The court is of the opinion that petitioners’ contention in this regard is not well taken. The finding of probable cause by the investigating Commissioner did not finally determine the rights of the parties to this proceeding and, consequently, such determination may not be reviewed in an article 78 proceeding (CPLR, § 7801, subd. 1). It is understandable, as pointed out by the Court of Appeals in Matter of Jeanpierre v. Arbury (4 N Y 2d 238) that a dismissal of a complaint filed by an alleged aggrieved person upon a finding by the single investigating Commissioner that probable cause did not exist for crediting the allegations of the complaint, is reviewable by the Supreme Court. In the case of a dismissal, and insofar as the aggrieved person is concerned, such dismissal and finding of no probable cause is a final order since he is thus deprived of a formal hearing at which testimony could be taken under oath and transcribed and, at which hearing he would have an opportunity to prove his alleged charges of unlawful discriminatory practice. While it would seem from a reading of section 298 of the Executive Law that no specific provision is made for judicial review of such an intermediate dismissal — decision and determination by the investigating Commissioner upon a finding that probable cause did not exist — yet, the Court of Appeals (Matter of Jeanpierre v. Arbury, supra, p. 240) in holding that the complainant was entitled to a review, said: “ The rule is well settled that, in the absence of a 1 clear expression by the Legislature to the contrary ’, the courts may review the discretionary act of an administrative officer or body to determine whether the discretion has been exercised in an arbitrary or capricious manner (Matter of Schwab v. McElligott, 282 N. Y. 182, 186)”. Such a judicial review was, as pointed out by Mr. Justice Feasts, in his dissenting opinion (Matter of Jeanpierre v. Arbury, 3 A D 2d 514) not by virtue of section 298 of the Executive Law, but rather under article 78 of the Civil Practice Act (now CPLR, art. 78).

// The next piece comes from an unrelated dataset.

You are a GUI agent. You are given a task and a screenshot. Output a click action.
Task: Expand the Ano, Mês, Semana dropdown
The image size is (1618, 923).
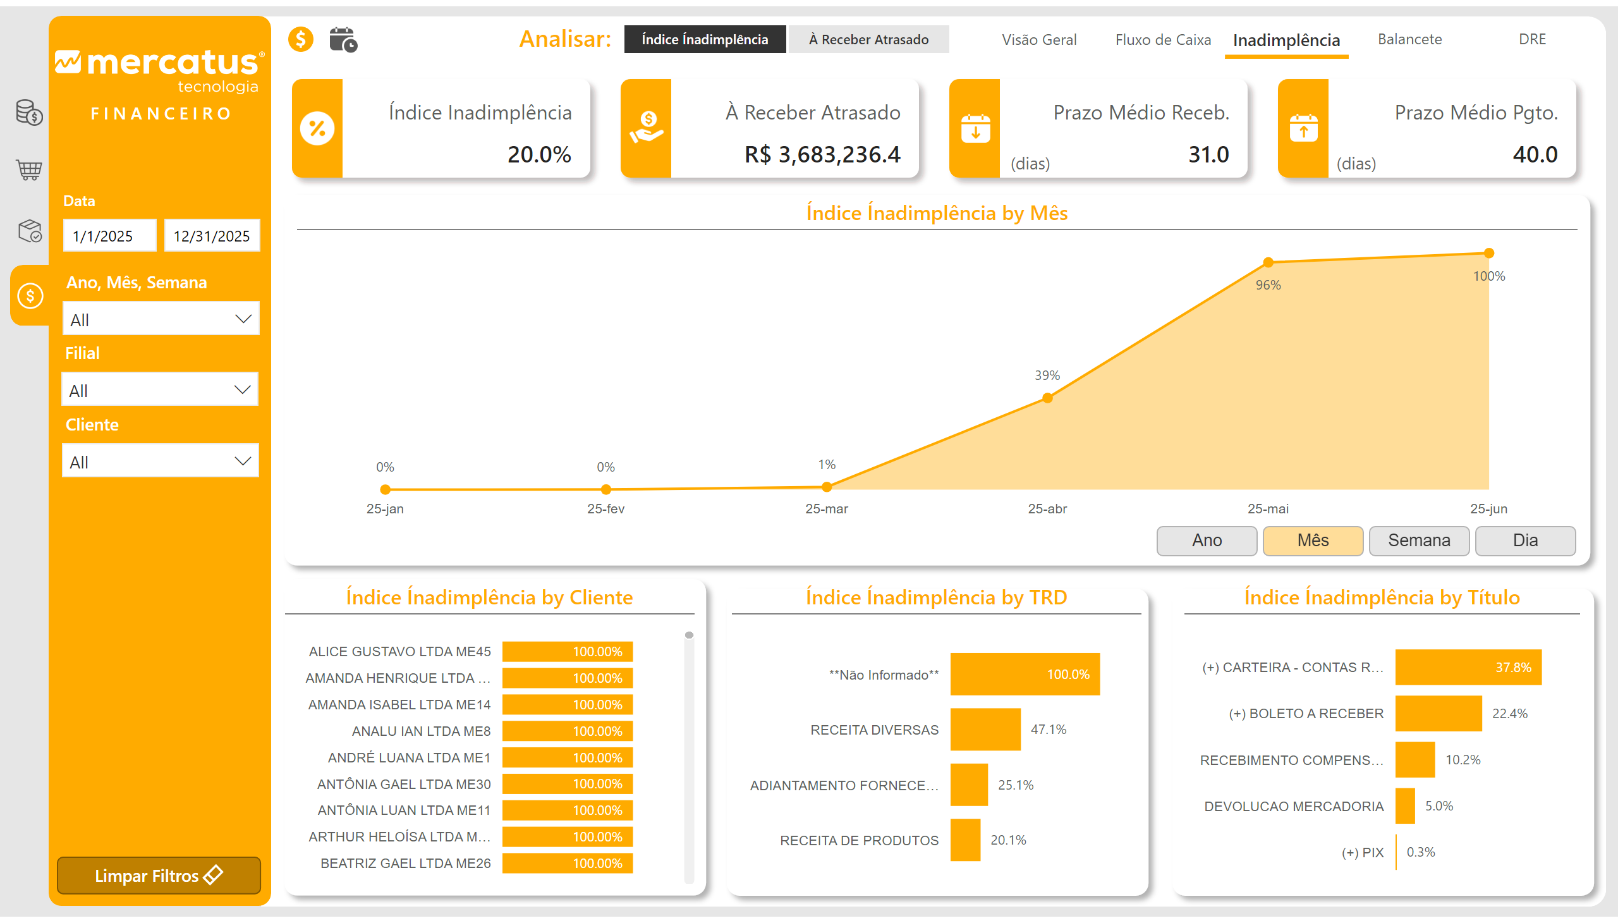[161, 319]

The situation in the proceeding at bar, however, is entirely different. Unlike the aggrieved person in the Jeanpierre case *442(supra) who merely sought a hearing and art opportunity to prove his charges of discrimination before the three Commissioners at a plenary hearing, the objecting petitioners here seek to prevent and restrain the commission from conducting such hearing. While the Court of Appeals in the Jecmpierre case (supra) did ultimately pass upon the merits of the complaint adversely to the person aggrieved and did in the end dismiss his complaint, still it did not foreclose him from seeking some judicial tribunal which would pass upon the merits of the controversy and the acts of the officials passing upon them. The finding of probable cause merely means that the investigating Commissioner has a justifiable basis for believing that a certain state of facts probably exists, derived from reasonable inquiry or other credible information ” (cf. Walling v. Benson, 137 F. 2d 501, 506). Here, the petitioner union will still have an opportunity to challenge and disprove the charges, if it can, made by the complainant Mitchell at a plenary hearing and will thus in effect have the opportunity to reverse the finding of probable cause for crediting the allegations of the complaint made by the investigating Commissioner. Not only may it offer sworn testimony on its own behalf, but it will also have the opportunity to cross-examine the complainant and his witnesses. It may well be that upon the conclusion of the hearing the complaint will ultimately be dismissed (§ 297). On the other hand, if upon all the evidence the commission should find that petitioners have engaged in unlawful discriminatory practice and a cease and desist order is entered, then petitioners, by virtue of the procedure outlined in section 298, may still seek a judicial review of such order in the Supreme Court.

In the instant proceeding, an answer to the amended complaint has already been served. Issue has been joined and the parties should proceed with the hearing. Accordingly, respondent’s cross motion is granted and the petition is dismissed, but without costs.